Again, the stage designation is at the front of every file name. Next, either Mean
or Quantile
. If Mean
, then the node designation. If Quantile
, which quantile, and then the node designation.
We will open the egg and susceptible females files, to see the summaries, but the structure of these files is the same as the trace files.

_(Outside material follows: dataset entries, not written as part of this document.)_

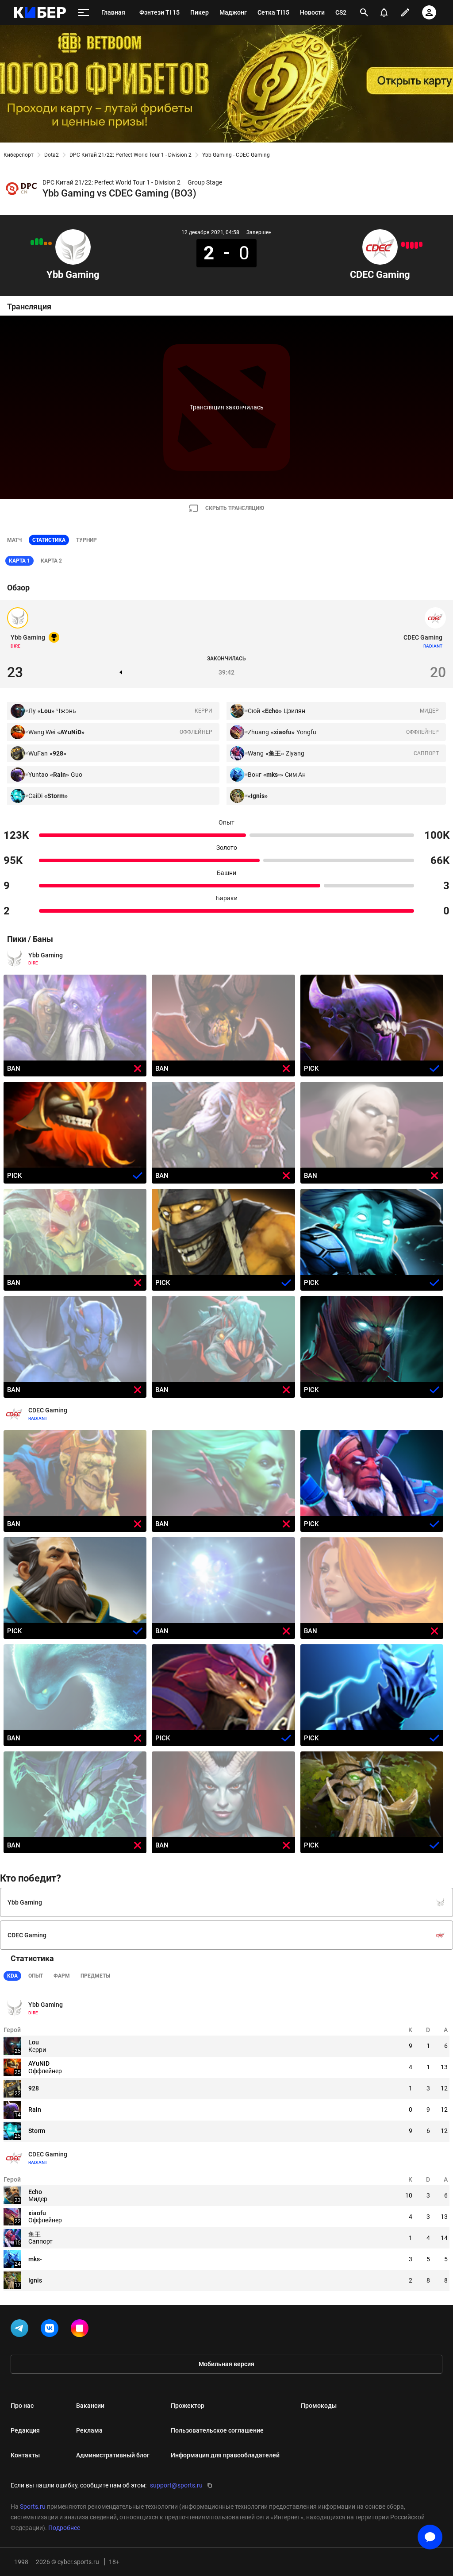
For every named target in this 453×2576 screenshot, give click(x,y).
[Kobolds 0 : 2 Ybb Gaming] (36, 241)
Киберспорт (19, 155)
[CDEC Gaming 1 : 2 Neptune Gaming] (420, 244)
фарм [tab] (62, 1976)
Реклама (89, 2430)
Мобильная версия (226, 2364)
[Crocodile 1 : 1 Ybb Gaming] (45, 243)
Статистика (48, 540)
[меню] (83, 12)
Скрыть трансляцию (234, 508)
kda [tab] (12, 1976)
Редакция (25, 2430)
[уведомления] (384, 12)
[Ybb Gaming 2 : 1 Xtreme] (32, 242)
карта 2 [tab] (51, 561)
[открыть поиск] (364, 12)
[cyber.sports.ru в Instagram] (81, 2330)
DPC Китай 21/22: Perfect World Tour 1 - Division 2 (130, 155)
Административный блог (113, 2455)
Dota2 (51, 155)
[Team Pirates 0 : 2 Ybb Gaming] (41, 241)
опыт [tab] (35, 1976)
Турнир (86, 540)
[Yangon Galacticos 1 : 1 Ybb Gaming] (50, 243)
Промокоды (319, 2405)
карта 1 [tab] (19, 561)
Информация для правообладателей (225, 2455)
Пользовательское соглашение (217, 2430)
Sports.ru (33, 2506)
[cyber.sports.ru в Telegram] (21, 2330)
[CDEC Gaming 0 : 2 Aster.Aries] (416, 245)
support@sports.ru (176, 2485)
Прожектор (187, 2405)
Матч (14, 540)
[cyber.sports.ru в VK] (51, 2330)
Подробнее (64, 2527)
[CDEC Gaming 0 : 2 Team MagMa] (412, 245)
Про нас (22, 2405)
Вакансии (90, 2405)
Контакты (25, 2455)
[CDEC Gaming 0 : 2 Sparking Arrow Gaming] (407, 245)
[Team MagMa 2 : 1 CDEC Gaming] (403, 244)
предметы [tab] (95, 1976)
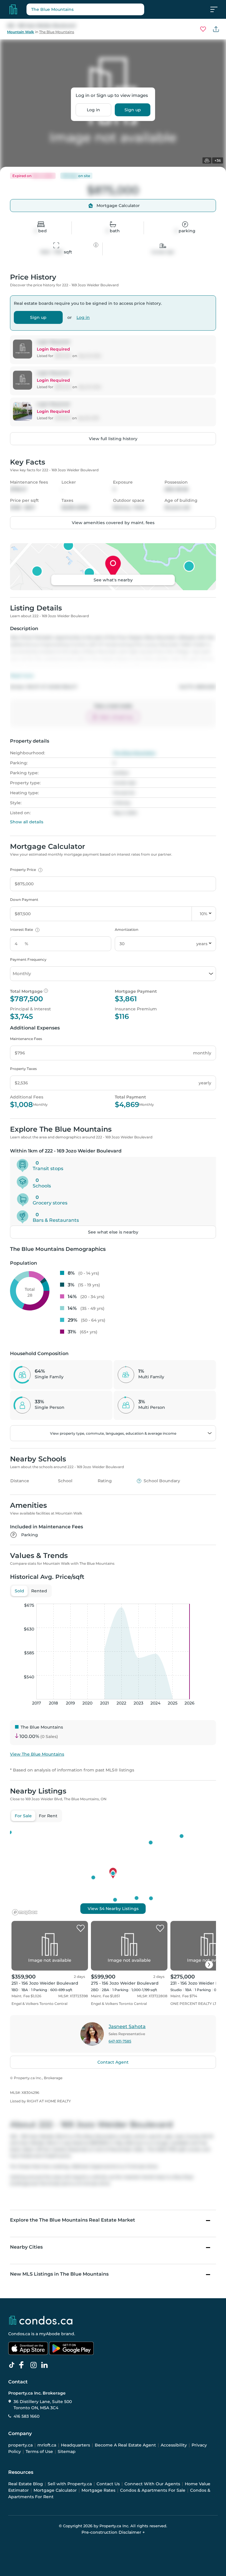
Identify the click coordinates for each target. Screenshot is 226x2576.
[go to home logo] (40, 2320)
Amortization (126, 929)
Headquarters (75, 2445)
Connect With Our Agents (152, 2483)
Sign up (132, 109)
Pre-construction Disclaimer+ (113, 2532)
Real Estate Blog (25, 2483)
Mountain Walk (20, 32)
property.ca (20, 2445)
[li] (45, 2365)
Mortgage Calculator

# read the eggs from repetition 1
egg_stage <- read.csv(file = file.path(analysis_folders[3], "E_Mean_0001.csv"),
header = TRUE)
# read susceptible females from repetition 1
fs_stage <- read.csv(file = file.path(analysis_folders[3], "FS_Mean_0001.csv"),
header = TRUE)
# eggs
dim(egg_stage)
#> [1] 26 4
# susceptible females
dim(fs_stage)
#> [1] 26 4
The dimensions are the same as the trace files. We also see that the column names are the same as well.
# eggs
colnames(egg_stage)
#> [1] "Time" "AA" "Aa" "aa"
# females
colnames(fs_stage)
#> [1] "Time" "AA" "Aa" "aa"
The plotting utilities provided by MGDrivE2 do not work on CSV output. Our assumption is that, if one is generating enough data to use the CSV utilities, then there are specific plotting requirements.